Phase III randomized trial of very accelerated radiation therapy compared with conventional radiation therapy in squamous cell head and neck cancer: A GORTEC trial.
Fiche publication
Date publication
juin 2006
Auteurs
Membres identifiés du Cancéropôle Est :
Dr GEOFFROIS Lionnel
Tous les auteurs :
Bourhis J, Lapeyre M, Tortochaux J, Rives M, Aghili M, Bourdin S, Lesaunier F, Benassi T, Lemanski C, Geoffrois L, Lusinchi A, Verrelle P, Bardet E, Julieron M, Wibault P, Luboinski M, Benhamou E
Lien Pubmed
Résumé
Purpose With the aim to increase the dose intensity of radiation therapy (RT), and subsequently the locoregional control rate, a very accelerated RT regimen was compared with conventional RT in a series of patients with head and neck squamous cell carcinoma (HNSCC).
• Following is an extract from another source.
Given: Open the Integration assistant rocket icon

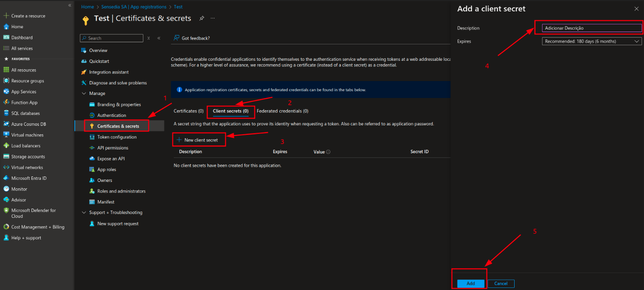Looking at the screenshot, I should pos(84,72).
Patients and Methods Between 1994 and 1998, 268 patients with T3 or T4, NO to N3 HNSCC (staged by 1997 International Union Against Cancer criteria) that was not eligible for surgery were randomly assigned to receive either conventional RT, delivering 70 Gy in 7 weeks to the primary tumor and 35 fractions of 2 Gy over 49 days, or to receive very accelerated RT, delivering 62 to 64 Gy in 31 to 32 fractions of 2 Gy over 22 to 23 days (2 Gy/fraction bid). Results The most common tumor site was the oropharynx and most of the patients (70%) had T4 and N1 to N3 tumors in 72% of patients. The main patient and tumor characteristics were well-balanced between the two arms. The median total doses were 63 Gy (accelerated) and 70 Gy (conventional), with a median overall time of 22 days and 48 days, respectively. Acute mucositis was markedly increased in the accelerated-RT arm (P < .001). The locoregional control rate was improved by 24% at 6 years with accelerated RT. In contrast, disease-free survival and overall survival were not significantly different between the two arms. There was no difference in late effects between the two arms. Conclusion The very accelerated RT regimen was feasible and provided a major benefit in locoregional control but had a modest effect on survival.
Référence
J Clin Oncol. 2006 Jun 20;24(18):2873-8.